Amor é um disco desafiador. Mas vá lá que quem ouve o Lupe de Lupe ja espera ser desafiado e até afrontado – Um tijolo com seu nome, disco anterior formado por 24 minifaixas cujos títulos eram nomes próprios e cujas letras eram histórias pra lá de pontiagudas, era bem nesse estilo. No novo disco, Vermelho (Seus olhos brilhando violentamente sob os meus) até engana: parece que vem aí uma epopeia pós-punk, só que a música vai se tornando aos poucos um noise-rock, que é interrompido no meio de uma onda sonora, e ganha uma parte 2.

Se nosso nome fosse um verbo (Canibalismo como forma de amor) também vai nessa: começa mais ou menos controlada, mas a sensação é de que tudo pode sair do controle a qualquer momento – e sai, focando em tons soturnos e numa enorme letra narrada. Uma curiosidade é Uma bruta realidade (O nosso jatobá) que – pode acreditar – lembra um Guilherme Arantes shoegaze, com melodia, dramaticidade vocal e ruídos.

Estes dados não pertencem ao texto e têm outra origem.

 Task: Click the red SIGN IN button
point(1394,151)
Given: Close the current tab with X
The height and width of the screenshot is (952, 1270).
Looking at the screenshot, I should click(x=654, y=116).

No final, Redenção (Três gatos e um cachorro) traz um clima pouca coisa mais acessível, soando como uma faixa quilométrica de um grupo entre o grunge e o pós-punk – emanações de Interpol e Joy Division surgem aqui e ali.

Nas letras, o Lupe de Lupe fala de experiências pessoais, amores encerrados abruptamente e lembranças tristes. Aliás, Amor tem muito da sofrência do sertanejo nas letras, mesmo que involuntariamente. E mesmo quando a poesia do disco é mais crua, como em Se nosso nome fosse um verbo, que fala em “abri seu ventre, sua boca, suas pernas e seus seios” e também em “mas devo abrir meu coração / todo amor é feito pra acabar / está escrito nos livros, nas estrelas e no mar”.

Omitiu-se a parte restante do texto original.